Local church blesses hospital medical staff with donated protective gear

Posted at 8:41 PM, Apr 02, 2020
and last updated 2020-04-03 10:16:45-04

HAMPTON, Va. -- A team of medical workers at Sentara CarePlex Hospital received boxes of gloves and hand-sewn face masks from congregants at Waters Edge Church. The donation was coveted as hospitals across the nation reported shortages of personal protective equipment, also known as PPE.

The medical staff are on the front lines, battling the coronavirus as President Trump said, "We are at war with an invisible enemy." The president stated this during a press conference with his Coronavirus Task Force.

"I think it's like for most people in this country right now, it's scary," Kristina Ivy, an ER Technician and "ambassador" who received the donations on behalf of the hospital. "I'm provided with all the gear that I need, and I feel pretty confident in our ability to handle it."

Ivy stood outside of the hospital's Emergency Center with her colleagues, huddled together as a team. The donated PPE came in the back of a car, driven by math teacher and church volunteer Curtis Blauch.

"No matter what in the health career field, what they're doing, it's a real honorable profession," Blauch said. "You're not in the same situation they're in, and you want to help them out in any which way you can."

The goal of the donation was to ensure the medical staff can do their job effectively and safely. The donated face masks donned different and colorful designs. It also included boxes of gloves.

Blauch said the church received these items as donations to the church. Since the church did not need the PPE, they decided to give it to the medical staff.

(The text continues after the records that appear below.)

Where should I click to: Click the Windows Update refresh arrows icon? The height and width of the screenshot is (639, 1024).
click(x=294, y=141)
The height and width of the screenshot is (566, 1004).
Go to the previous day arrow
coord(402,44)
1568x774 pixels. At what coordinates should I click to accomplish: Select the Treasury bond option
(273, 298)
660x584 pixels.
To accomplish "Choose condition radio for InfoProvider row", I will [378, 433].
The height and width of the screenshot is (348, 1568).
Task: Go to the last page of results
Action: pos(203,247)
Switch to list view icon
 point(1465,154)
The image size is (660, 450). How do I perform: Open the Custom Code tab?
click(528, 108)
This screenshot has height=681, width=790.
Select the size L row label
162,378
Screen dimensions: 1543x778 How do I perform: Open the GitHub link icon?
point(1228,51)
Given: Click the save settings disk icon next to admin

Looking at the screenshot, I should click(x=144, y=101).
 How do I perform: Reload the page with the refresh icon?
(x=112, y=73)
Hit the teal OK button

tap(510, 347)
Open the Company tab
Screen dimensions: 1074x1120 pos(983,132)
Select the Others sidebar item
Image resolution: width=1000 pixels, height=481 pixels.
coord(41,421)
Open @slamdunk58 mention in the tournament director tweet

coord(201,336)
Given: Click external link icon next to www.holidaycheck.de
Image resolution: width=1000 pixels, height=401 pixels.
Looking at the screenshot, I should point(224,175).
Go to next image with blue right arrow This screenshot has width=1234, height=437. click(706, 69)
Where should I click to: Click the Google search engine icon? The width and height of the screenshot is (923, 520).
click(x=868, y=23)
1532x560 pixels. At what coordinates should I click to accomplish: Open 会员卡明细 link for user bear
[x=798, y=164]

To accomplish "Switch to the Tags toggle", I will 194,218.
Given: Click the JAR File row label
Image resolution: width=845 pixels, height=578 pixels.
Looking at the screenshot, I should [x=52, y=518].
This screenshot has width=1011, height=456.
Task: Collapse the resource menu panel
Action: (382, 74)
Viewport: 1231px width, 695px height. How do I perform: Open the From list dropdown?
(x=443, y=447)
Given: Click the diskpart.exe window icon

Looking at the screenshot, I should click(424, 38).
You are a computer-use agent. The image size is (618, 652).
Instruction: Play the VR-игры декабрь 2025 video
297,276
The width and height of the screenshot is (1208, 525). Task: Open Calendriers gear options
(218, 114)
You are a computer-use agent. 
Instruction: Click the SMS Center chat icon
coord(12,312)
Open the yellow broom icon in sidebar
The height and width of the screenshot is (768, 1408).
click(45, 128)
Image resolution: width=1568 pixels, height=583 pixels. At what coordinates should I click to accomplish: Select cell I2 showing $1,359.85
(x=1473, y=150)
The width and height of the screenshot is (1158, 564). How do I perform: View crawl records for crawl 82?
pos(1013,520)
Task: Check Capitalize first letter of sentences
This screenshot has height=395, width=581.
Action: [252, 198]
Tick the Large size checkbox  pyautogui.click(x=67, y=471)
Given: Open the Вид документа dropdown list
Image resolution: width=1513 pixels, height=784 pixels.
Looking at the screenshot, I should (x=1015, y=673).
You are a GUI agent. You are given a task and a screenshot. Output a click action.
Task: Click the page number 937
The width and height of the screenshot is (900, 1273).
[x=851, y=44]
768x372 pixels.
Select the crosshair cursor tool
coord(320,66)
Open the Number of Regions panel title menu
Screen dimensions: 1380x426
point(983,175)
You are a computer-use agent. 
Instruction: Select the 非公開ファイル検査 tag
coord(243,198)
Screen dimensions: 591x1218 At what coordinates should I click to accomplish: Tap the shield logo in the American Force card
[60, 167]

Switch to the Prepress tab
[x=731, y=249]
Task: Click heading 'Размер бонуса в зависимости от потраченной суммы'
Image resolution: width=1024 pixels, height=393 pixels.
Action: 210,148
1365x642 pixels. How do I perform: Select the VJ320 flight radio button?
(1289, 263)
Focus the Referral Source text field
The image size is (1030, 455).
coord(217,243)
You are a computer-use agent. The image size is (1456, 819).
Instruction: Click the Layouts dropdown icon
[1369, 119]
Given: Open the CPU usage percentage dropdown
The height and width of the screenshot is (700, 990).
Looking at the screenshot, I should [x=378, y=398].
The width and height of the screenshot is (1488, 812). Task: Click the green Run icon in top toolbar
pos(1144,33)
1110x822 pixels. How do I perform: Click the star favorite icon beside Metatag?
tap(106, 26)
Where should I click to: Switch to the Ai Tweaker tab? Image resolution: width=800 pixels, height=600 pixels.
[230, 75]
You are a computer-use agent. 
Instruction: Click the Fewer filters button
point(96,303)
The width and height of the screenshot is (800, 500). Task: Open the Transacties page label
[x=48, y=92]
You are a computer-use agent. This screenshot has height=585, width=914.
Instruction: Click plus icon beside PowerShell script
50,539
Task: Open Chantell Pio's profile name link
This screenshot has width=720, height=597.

"The support we've received from the community, it just makes us so proud and it makes us so proud of what we do," Ivy said as she pointed out to her team. "Everything that's being done is by these guys, every single day. They're killing it. I couldn't be more proud of them."

Related: EVMS student shares what it’s like becoming a doctor in a coronavirus world

Blauch, amid his praise for the staff and other medical workers, said he could not do such a job.

"That's a very big stress level that I know me personally - that's not what I was meant to do," Blauch said. "I admire them so much for all the hard work that they put in."

The medical staff all shouted, "Thank you, Waters Edge," in unison for the donation.